Dr. Naidu presented a discussion on the Cradle of Humankind, a UNESCO World Heritage Site about 50 km outside of Johannesburg. This site, which is one of eight in South Africa, is the world’s richest hominin site and contains nearly 40% of the world’s fossils of this extinct life form.
The Maropeng and Sterkfontein Caves are what Dr. Naidu mainly focused on discussing with the class. These sites are notable for being the location of the famous fossils “Mrs. Ples” and “Little Foot.” The heritage development of the site is quite controversial as it attempts to present the story of early human inhabitation in the context of human evolution, whilst at the same time remaining respectful to local indigenous traditions of their ancestors.
In recent years, the site has been renovated to include a visitor center, restaurant, modern walkways into the caves and displays to help visitors better understand the importance of the archaeological area. She also presented the logo that the site uses and explained how it was designed to have viewers feel a personal connection to the site. The logo is made up of two feet overlaid on the continent of Africa. A red dot in the heel of one foot represents the site in South Africa. The other foot is taking a step away from Africa to represent how the fossils and remains from these sites influence the rest of humanity.

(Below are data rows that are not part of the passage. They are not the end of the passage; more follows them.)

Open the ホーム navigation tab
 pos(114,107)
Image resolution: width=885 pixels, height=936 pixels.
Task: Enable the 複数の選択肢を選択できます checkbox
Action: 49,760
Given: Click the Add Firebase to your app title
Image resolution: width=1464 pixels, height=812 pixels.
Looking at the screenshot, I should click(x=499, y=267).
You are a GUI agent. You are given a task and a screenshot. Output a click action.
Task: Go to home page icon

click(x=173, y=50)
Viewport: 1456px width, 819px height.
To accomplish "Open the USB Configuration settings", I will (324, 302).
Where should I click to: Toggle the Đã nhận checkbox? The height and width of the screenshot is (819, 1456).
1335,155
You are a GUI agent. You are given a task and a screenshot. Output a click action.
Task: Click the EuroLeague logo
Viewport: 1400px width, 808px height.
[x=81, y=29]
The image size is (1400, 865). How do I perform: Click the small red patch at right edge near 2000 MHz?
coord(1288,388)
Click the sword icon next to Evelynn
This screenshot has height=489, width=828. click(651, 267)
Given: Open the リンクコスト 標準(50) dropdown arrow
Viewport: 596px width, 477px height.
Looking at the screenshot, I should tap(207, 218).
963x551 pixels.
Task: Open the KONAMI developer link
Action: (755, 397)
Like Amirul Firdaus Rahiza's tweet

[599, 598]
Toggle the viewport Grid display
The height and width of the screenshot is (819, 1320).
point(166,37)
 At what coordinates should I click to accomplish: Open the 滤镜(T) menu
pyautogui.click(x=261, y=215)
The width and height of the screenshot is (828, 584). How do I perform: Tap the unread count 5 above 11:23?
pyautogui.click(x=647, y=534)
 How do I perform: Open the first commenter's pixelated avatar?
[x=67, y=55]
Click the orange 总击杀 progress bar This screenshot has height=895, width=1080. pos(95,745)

Dr. Naidu’s discussion concluded with a video she helped produce for the Heritage site. She pointed out how they used urban scenes from Johannesburg, along with clips of the caves and visitor center, to illustrate that the site is not too far from the city. As the UNESCO World Heritage Site list expands each year with new locations, existing sites must focus on updating their marketing efforts to ensure that they still attract the number of visitors needed for tourism budgets. The Maropeng and Sterkfontein Caves are a good example of the dilemma facing many heritage sites today: they play a vital role in the economy through tourism, but their symbolic importance to the identity of local communities and to the scientific world is also of paramount importance and it can be very difficult to balance these different priorities.